3. (SBU) Mulenda was clearly surprised by the charge's serious (but
polite) tone and seemed to be thrown off balance. His reaction was
initially defensive but later became angrier in tone. He replied
that NGO and press reports that the GDRC had done nothing with
regard to the "List of Five" were false. The government, he said
emphatically, had relieved all five men of their commands in the
armed forces while investigating the charges. In the meantime, he
said, the five suspects were free but under surveillance.
4. (SBU) Charge countered that this was not enough and the U.S.
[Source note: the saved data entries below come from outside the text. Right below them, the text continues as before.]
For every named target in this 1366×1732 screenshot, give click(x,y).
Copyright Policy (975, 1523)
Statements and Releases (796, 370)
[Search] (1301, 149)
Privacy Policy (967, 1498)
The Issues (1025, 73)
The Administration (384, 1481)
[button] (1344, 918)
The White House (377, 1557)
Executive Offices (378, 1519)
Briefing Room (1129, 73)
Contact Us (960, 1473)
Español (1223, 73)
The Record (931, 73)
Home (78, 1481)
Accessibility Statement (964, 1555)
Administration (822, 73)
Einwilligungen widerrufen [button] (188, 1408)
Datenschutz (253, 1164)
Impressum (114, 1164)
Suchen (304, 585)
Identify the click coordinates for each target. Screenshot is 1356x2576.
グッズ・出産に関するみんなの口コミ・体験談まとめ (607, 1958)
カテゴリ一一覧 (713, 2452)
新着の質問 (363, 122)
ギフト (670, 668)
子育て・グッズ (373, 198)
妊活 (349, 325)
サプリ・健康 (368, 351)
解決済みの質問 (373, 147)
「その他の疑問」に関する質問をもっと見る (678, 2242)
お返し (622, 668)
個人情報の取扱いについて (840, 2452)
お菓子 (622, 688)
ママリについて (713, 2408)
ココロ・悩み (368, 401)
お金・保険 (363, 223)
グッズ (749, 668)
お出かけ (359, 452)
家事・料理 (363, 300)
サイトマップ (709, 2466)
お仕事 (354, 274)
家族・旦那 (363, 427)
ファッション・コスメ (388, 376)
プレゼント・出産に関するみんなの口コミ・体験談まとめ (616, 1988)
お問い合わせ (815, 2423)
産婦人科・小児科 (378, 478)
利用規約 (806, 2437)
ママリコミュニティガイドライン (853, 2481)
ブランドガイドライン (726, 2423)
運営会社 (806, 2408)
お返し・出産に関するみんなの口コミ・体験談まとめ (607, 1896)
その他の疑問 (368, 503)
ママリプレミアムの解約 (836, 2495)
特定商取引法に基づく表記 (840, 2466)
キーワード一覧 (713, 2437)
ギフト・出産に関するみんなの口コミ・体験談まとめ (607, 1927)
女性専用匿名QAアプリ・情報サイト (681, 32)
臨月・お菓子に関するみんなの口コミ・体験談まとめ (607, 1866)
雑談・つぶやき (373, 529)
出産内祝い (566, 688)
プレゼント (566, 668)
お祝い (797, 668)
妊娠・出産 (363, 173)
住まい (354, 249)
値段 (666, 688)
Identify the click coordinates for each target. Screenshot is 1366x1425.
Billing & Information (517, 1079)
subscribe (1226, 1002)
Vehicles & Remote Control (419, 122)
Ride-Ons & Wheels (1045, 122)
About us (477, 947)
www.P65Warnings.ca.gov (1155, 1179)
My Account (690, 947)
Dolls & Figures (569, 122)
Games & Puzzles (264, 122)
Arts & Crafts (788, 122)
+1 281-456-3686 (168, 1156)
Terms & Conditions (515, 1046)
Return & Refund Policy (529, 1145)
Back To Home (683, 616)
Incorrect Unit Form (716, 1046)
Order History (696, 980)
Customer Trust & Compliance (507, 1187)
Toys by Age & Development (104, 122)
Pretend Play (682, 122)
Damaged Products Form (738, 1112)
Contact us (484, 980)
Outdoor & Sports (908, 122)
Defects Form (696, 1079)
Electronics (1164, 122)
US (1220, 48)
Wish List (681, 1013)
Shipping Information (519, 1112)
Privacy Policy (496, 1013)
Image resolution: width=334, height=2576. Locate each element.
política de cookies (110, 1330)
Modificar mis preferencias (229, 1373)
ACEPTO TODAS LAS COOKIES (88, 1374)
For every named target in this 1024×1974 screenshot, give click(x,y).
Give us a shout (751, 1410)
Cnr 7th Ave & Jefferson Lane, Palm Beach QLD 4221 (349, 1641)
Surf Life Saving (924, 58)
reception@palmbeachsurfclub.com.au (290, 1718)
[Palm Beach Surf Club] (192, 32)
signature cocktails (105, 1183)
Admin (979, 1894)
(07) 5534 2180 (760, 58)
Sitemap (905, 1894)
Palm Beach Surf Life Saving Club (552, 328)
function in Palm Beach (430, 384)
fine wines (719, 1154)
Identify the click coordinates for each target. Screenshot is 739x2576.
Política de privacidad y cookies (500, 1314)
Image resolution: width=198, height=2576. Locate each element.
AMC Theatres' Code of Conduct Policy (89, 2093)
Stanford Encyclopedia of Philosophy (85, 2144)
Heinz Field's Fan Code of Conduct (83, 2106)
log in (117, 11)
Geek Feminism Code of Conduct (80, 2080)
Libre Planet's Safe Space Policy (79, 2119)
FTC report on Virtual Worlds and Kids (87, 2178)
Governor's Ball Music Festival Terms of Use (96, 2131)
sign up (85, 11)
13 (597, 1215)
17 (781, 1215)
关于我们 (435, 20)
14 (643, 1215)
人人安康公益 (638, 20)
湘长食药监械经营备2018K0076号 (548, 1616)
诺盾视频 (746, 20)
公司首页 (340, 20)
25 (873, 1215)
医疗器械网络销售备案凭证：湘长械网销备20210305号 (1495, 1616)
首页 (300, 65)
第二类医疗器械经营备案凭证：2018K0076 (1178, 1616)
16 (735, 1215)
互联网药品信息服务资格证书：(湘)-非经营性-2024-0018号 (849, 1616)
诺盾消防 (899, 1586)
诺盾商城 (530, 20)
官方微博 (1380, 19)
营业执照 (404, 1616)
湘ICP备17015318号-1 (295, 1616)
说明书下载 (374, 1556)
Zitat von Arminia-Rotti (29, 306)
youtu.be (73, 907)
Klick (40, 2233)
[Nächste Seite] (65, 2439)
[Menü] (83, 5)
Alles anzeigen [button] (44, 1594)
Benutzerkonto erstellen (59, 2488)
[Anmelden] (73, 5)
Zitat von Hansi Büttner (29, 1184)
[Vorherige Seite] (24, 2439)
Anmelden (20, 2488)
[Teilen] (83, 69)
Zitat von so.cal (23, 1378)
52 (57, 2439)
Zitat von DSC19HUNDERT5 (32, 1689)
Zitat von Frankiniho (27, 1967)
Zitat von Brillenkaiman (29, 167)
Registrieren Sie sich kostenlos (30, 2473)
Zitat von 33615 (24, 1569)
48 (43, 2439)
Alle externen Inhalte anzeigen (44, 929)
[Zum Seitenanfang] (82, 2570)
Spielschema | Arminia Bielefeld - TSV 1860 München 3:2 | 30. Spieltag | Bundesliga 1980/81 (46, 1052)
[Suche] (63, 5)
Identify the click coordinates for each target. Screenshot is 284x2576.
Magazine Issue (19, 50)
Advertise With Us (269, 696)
wanted to see charges against the men with trials in the near
future. Mulenda erupted: Few outside the DRC, he exclaimed, could
understand the difficulties involved in pursuing justice here. He
admitted that the justice sector had no capacity; for that reason,
he said, the president had recently fired more that 100 judges and
appointed new ones who were less corrupt. He chided the charge for
implying that the president could simply order the five tried; in
democracies, he insisted, the separate branches of government are
autonomous and the executive cannot order the courts around.
5. (SBU) Mulenda then talked about how big the country was andthe
logistical difficulties in tracking down peole and bringing them to
justice. His final, telling, point (delivered with much emotion)
was: "You cannot think that these persons are just individuals.
Behind each of them is a militia that will go out of control and
commit more atrocities if its leader is brought to justice."
6. (SBU) Comment: The Government's inability to act on the "List
of Five" matter is clearly a great embarrassment and source of much
frustration. Mulenda's rationalizations that the country is too big
and too democratic do not ring true. But his assertion, in
quavering voice, that the five have militias to back them suggests
that the government is treading lightly, lest it step on a mine.